Monday, December 18, 2023

Thank You, Mrs. Lutz

A young woman having a farewell dinner at a restaurant with her friends before heading off to a new life in London. A young man visiting from Chile who had his notions of America changed. The trombone player in my jazz band with his family. All three (and more) moved to tears from the simple act of some 50 people, from 2 years old to 80, Christmas caroling around the neighborhood. Alongside the other joyfully astonished people at Pasquale’s Pizza Place, Lavash Persian Restaurant and the local Tattoo Parlor grinning from ear to ear as we surprised them with our tuneful serenade. Likewise, the people we lured away from their TV’s to come to their windows or step out their doors, phones on video mode, to listen to the old holiday chestnuts and even sometimes sing along. A few even left their houses and joined us. 

 

It was the 41st neighborhood Christmas caroling, an event my family started in 1982. Only six or so of the original participants still with us, but new blood carrying it for forth. Many of my daughter Talia’s 5th grade class, some folks from the neighborhood pandemic singing gathering I started back you-know-when, people from my wife Karen’s bike group, alum students Karen and I had taught (some with their kids)and some folks I didn’t even know who were friends of friends or just had heard about it. One of the biggest groups we’ve had and also one of the most tuneful. Sunday night on Irving Street was so much less bustling than the night before, so the singers always outnumbered the folks sung to.
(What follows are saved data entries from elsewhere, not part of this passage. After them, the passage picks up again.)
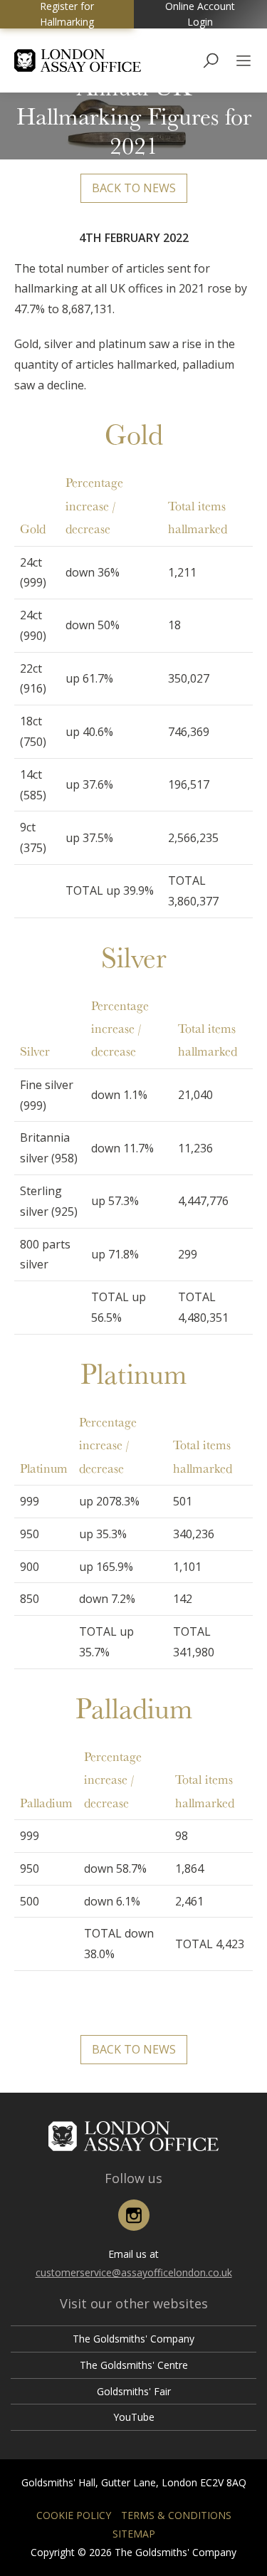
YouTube (134, 2417)
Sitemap (133, 2533)
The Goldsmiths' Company (133, 2338)
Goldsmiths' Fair (134, 2391)
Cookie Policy (73, 2515)
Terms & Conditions (176, 2515)
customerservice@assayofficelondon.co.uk (134, 2272)
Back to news (134, 188)
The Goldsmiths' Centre (134, 2365)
But to give that young woman nervous about leaving for London a most memorable send-off, to change the Chilean man’s perception of our self-obsessed, narcissistic, non-community-based American culture— that was enough. Not to mention the feeling of over 50 people, many of whom didn’t know each other, feeling instantly connected through song, getting a rare chance to sing without going to a Karaoke bar and traveling through their personal emotional landscape as each song carried its own associations from their past— again, more than enough. To top it off, a way for kids of all ages to do something meaningful and fun alongside adults. Truly, it doesn’t get much better than that.

 

The grandkids have arrived (my own deep pleasure in sharing this all with them) and the house is again filled with their buzzing energy. The games are off the shelf, a new leaf on the table to fit our reunited family as daughters Kerala and Talia, my sister and husband Ginny and Jim, joined Zadie and Malik for a delicious dinner my wife Karen had prepared. As she does, Talia suggested a moment where each shared something they were grateful for before we began the meal. In the light of the past few weeks, I chose to thank Mrs. Lutz, my childhood piano (and organ) teacher. 

 

So let me speak directly to her here. 

 

“Mrs. Lutz, neither you nor I could ever have imagined where my piano and organ lessons with you would lead. To a lifetime of personal refreshment with Mr. Bach and Beethoven and Brubeck and beyond, all of whom you introduced me to and have remained my lifelong friends. Joined with all the years of teaching kids and adding some basic guitar, you helped give me the tools to lead groups of people to joyful communion, be it in school classes, old age homes, neighborhood sings, family gatherings, weddings and funerals—wherever people might gather and need a song.

 

May I confess that as a kid, the highlight of my lesson was grabbing some candy from the bowl you kept in your waiting room, something forbidden in my home. Sometimes I would dig into my pocket during the lesson and pretend to cough as I slipped a piece in my mouth. Naturally, I never fooled you. You once told me that a little birdie reported that I practiced a lot that week and for a while, I would open the front door when I practiced hoping the bird would hear me and report back. I quit my lessons with you in 8th grade, but went on to play the pipe organ in my high school and butcher Beethoven on my piano at home, listening to Horowitz and then thinking I could go right to his tempo and technique without actually taking the time to practice the details. I missed your guidance there.

 

You might be interested to know that I’m still impatient with mastering the details and far prefer to just play through getting a feel for the piece. But in my ripening old age, I’m getting a bit better at playing things slower before getting to the correct tempo and even occasionally stop to work out the fingering to a tricky passage. And may I also let you know that I appreciate now the Jerome Kern and Rodgers and Hammerstein songs you helped me learn alongside the classical warhorses. That has certainly born fruit as I’ve delved deeply into the Great American Songbook. And though you never taught me the blues, you did introduce me to Dave Brubeck that last year with you, with the little blues section in Blue Rondo a La Turk.

 

So Mrs. Lutz, thank you for it all. It all paid off and then some. Perhaps you are now the little birdie listening outside my window as I play. I’ll open it up so you can hear better."